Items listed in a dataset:
──────────────────────────────

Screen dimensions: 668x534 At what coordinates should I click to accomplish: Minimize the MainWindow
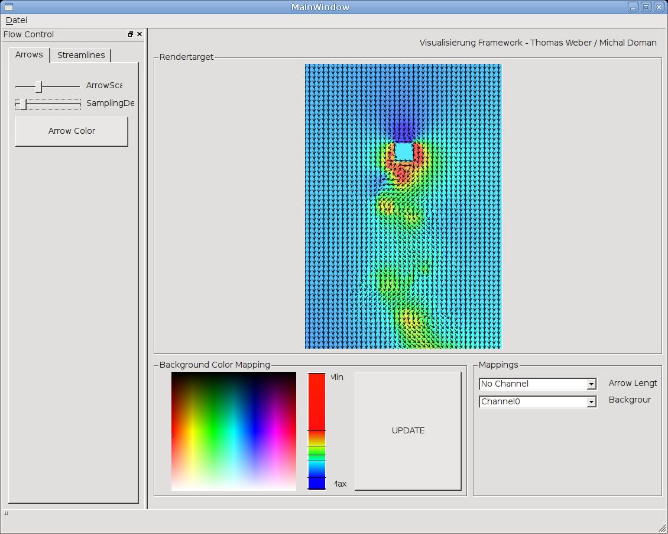click(633, 7)
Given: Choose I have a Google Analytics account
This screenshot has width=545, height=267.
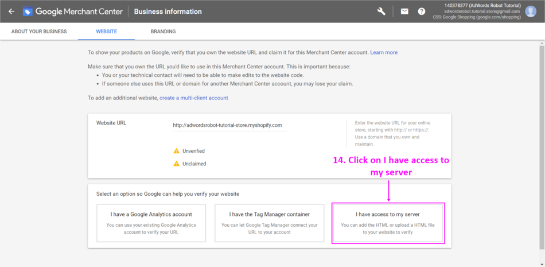Looking at the screenshot, I should (x=151, y=222).
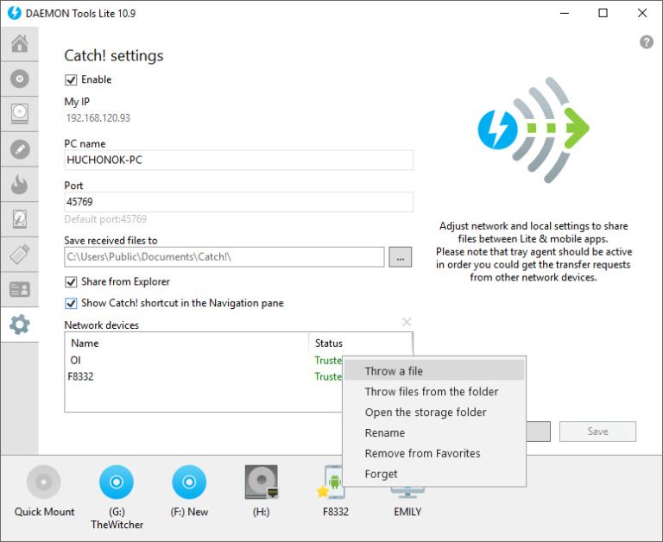The width and height of the screenshot is (663, 542).
Task: Choose Throw a file from context menu
Action: coord(394,371)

──────────────────────────────

YOUR INSTRUCTIONS:
Restate, word for word, each line from the one with "Given: Choose I" to the end of the entries, both included, and keep every picture out.

COMPLETED TASK:
Given: Choose I have a Google Analytics account
This screenshot has width=545, height=267.
Looking at the screenshot, I should (x=151, y=222).
The width and height of the screenshot is (663, 542).
Task: Choose Throw a file from context menu
Action: coord(394,371)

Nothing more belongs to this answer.